NWTA’s proposal includes a range of trails that would serve beginner, intermediate, and advanced riders. They are also proposing a “flow” trail (which is characterized by high-speed banked turns and rolling features) and a bike skills area up near the flatter portion of the parcel adjacent to SW Palatine Hill Road.
On their website, NWTA says River View, “Presents a unique opportunity to provide a range of diverse experiences for mountain bikers in the urban core which is currently lacking, and implement policies outlined in Portland’s Bicycle Master Plan and broader planning goals.” Another NWTA goal with this proposal is to make sure River View aligns with the group’s “Ride to Where You Ride” motto — which is a push to create urgency around the idea that Portland residents shouldn’t have to drive to access good mountain biking opportunities.
The NWTA has been actively volunteering to restore and rehabilitate the River View site since 2011 and member Brian Baumann sits on the project’s advisory committee.
In addition to the trail network, NWTA has announced a policy position on how the trails should be managed. Given the nature of the trail designs and the compact layout of the parcel, the NWTA feels, “it may be prudent to separate uses on certain trails.” This means they’ll push for some trails to be open to bicycling only.
In order to show their commitment to this plan, NWTA is offering to build the proposed skills park area and three of the bike trails (numbers 4, 5, and 7) in addition to providing planning assistance, technical resources and trail-building equipment.
“Implemented correctly,” states the NWTA on their website, “we are confident that this project can serve as a model and can be replicated in other parts of the City and region.”
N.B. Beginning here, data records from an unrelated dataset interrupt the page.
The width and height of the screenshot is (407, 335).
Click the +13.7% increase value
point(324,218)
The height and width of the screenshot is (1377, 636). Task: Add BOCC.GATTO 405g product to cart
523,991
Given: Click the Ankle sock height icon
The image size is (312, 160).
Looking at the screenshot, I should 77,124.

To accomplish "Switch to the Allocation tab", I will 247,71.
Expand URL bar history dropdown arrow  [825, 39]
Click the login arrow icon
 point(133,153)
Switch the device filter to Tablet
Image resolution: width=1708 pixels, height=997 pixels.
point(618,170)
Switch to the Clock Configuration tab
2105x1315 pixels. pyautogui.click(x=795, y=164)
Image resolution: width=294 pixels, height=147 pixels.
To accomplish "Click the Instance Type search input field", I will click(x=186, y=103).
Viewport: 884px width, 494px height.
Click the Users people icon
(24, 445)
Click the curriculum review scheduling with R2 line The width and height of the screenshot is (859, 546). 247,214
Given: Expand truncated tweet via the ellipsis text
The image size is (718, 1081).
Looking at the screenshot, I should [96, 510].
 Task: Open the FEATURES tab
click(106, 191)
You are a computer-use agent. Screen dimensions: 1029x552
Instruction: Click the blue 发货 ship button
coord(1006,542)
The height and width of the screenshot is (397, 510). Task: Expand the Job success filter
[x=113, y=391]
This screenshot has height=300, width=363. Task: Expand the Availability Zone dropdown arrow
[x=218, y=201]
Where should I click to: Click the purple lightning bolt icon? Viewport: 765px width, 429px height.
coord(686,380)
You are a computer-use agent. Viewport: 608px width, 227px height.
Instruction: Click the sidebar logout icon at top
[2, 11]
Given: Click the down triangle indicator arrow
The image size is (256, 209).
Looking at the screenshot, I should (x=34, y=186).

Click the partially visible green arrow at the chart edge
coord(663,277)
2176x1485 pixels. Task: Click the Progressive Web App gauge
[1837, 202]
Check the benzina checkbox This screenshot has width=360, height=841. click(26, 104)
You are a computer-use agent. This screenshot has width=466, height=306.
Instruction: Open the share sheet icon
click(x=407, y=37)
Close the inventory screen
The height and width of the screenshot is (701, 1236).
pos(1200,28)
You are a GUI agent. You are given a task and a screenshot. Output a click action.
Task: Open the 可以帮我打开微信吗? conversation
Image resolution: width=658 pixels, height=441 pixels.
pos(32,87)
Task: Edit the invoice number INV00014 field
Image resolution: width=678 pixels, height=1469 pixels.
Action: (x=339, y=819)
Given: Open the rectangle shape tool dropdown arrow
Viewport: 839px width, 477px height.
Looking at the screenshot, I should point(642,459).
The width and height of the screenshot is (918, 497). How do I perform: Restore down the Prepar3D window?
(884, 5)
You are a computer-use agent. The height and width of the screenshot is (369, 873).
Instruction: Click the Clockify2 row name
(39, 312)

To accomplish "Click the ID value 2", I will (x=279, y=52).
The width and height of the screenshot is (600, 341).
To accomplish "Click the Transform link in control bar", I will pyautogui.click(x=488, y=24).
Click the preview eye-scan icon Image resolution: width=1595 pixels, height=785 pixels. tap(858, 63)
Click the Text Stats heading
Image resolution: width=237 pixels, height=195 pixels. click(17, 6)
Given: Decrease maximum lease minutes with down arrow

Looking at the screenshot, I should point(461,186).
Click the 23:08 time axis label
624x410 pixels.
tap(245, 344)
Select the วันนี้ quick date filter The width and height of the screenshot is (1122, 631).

Going public with a detailed trail proposal and identifying their expectations of success for this project is a bold move by the NWTA. Portland Parks has made no promises about the amount of bicycle access they’d like to see on this land. It’s also worth noting that the Portland Bureau of Environmental Services is also a partner on the development of River View because the parcel is home to several creeks that flow into the Willamette River. While, “Designing a trail system that is compatible with protection of the natural resources,” is stated as one of four official goals of the forthcoming management plan, there is sure to be some debate over how bike-specific trails can co-exist with ecological preservation.